### Problem details:
Go through the entries below and print each one exactly.
(Dataset records)
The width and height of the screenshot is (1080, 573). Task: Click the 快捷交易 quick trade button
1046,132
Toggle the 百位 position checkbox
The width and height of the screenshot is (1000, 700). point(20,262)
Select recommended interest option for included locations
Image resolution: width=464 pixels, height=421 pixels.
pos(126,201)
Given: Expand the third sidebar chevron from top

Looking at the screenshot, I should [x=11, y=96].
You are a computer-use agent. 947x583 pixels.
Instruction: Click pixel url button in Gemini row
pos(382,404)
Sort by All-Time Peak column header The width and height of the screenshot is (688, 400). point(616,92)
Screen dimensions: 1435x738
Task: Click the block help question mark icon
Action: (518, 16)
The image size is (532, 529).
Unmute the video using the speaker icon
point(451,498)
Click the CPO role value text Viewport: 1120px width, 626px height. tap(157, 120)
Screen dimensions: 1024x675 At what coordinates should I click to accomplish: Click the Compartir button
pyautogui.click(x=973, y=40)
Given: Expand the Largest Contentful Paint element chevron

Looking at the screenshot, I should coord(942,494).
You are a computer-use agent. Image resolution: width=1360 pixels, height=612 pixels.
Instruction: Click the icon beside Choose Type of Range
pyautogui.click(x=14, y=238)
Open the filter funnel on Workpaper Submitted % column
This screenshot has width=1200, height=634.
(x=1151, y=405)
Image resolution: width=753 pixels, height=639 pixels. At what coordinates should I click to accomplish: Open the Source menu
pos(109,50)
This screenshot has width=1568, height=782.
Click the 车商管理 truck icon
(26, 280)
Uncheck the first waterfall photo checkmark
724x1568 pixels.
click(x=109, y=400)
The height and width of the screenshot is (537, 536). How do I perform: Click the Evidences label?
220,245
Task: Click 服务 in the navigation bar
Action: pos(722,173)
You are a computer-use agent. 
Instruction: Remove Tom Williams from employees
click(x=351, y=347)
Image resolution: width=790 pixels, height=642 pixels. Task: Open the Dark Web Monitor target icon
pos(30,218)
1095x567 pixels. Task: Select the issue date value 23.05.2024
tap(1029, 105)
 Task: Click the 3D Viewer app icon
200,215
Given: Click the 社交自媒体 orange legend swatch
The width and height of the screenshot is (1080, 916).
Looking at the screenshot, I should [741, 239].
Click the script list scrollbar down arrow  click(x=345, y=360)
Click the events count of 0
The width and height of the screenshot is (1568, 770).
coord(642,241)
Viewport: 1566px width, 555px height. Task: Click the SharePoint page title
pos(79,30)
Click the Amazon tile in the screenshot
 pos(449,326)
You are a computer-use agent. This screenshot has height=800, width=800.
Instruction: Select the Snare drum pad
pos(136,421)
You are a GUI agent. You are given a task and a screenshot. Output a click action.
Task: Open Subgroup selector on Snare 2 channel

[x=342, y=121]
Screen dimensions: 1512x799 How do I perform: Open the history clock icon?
(End Dataset records)
### Response to the task:
The width and height of the screenshot is (1080, 573). Task: Click the 快捷交易 quick trade button
1046,132
Toggle the 百位 position checkbox
The width and height of the screenshot is (1000, 700). point(20,262)
Select recommended interest option for included locations
Image resolution: width=464 pixels, height=421 pixels.
pos(126,201)
Given: Expand the third sidebar chevron from top

Looking at the screenshot, I should [x=11, y=96].
You are a computer-use agent. 947x583 pixels.
Instruction: Click pixel url button in Gemini row
pos(382,404)
Sort by All-Time Peak column header The width and height of the screenshot is (688, 400). point(616,92)
Screen dimensions: 1435x738
Task: Click the block help question mark icon
Action: (518, 16)
The image size is (532, 529).
Unmute the video using the speaker icon
point(451,498)
Click the CPO role value text Viewport: 1120px width, 626px height. tap(157, 120)
Screen dimensions: 1024x675 At what coordinates should I click to accomplish: Click the Compartir button
pyautogui.click(x=973, y=40)
Given: Expand the Largest Contentful Paint element chevron

Looking at the screenshot, I should coord(942,494).
You are a computer-use agent. Image resolution: width=1360 pixels, height=612 pixels.
Instruction: Click the icon beside Choose Type of Range
pyautogui.click(x=14, y=238)
Open the filter funnel on Workpaper Submitted % column
This screenshot has width=1200, height=634.
(x=1151, y=405)
Image resolution: width=753 pixels, height=639 pixels. At what coordinates should I click to accomplish: Open the Source menu
pos(109,50)
This screenshot has width=1568, height=782.
Click the 车商管理 truck icon
(26, 280)
Uncheck the first waterfall photo checkmark
724x1568 pixels.
click(x=109, y=400)
The height and width of the screenshot is (537, 536). How do I perform: Click the Evidences label?
220,245
Task: Click 服务 in the navigation bar
Action: pos(722,173)
You are a computer-use agent. 
Instruction: Remove Tom Williams from employees
click(x=351, y=347)
Image resolution: width=790 pixels, height=642 pixels. Task: Open the Dark Web Monitor target icon
pos(30,218)
1095x567 pixels. Task: Select the issue date value 23.05.2024
tap(1029, 105)
 Task: Click the 3D Viewer app icon
200,215
Given: Click the 社交自媒体 orange legend swatch
The width and height of the screenshot is (1080, 916).
Looking at the screenshot, I should [741, 239].
Click the script list scrollbar down arrow  click(x=345, y=360)
Click the events count of 0
The width and height of the screenshot is (1568, 770).
coord(642,241)
Viewport: 1566px width, 555px height. Task: Click the SharePoint page title
pos(79,30)
Click the Amazon tile in the screenshot
 pos(449,326)
You are a computer-use agent. This screenshot has height=800, width=800.
Instruction: Select the Snare drum pad
pos(136,421)
You are a GUI agent. You are given a task and a screenshot. Output a click action.
Task: Open Subgroup selector on Snare 2 channel

[x=342, y=121]
Screen dimensions: 1512x799 How do I perform: Open the history clock icon?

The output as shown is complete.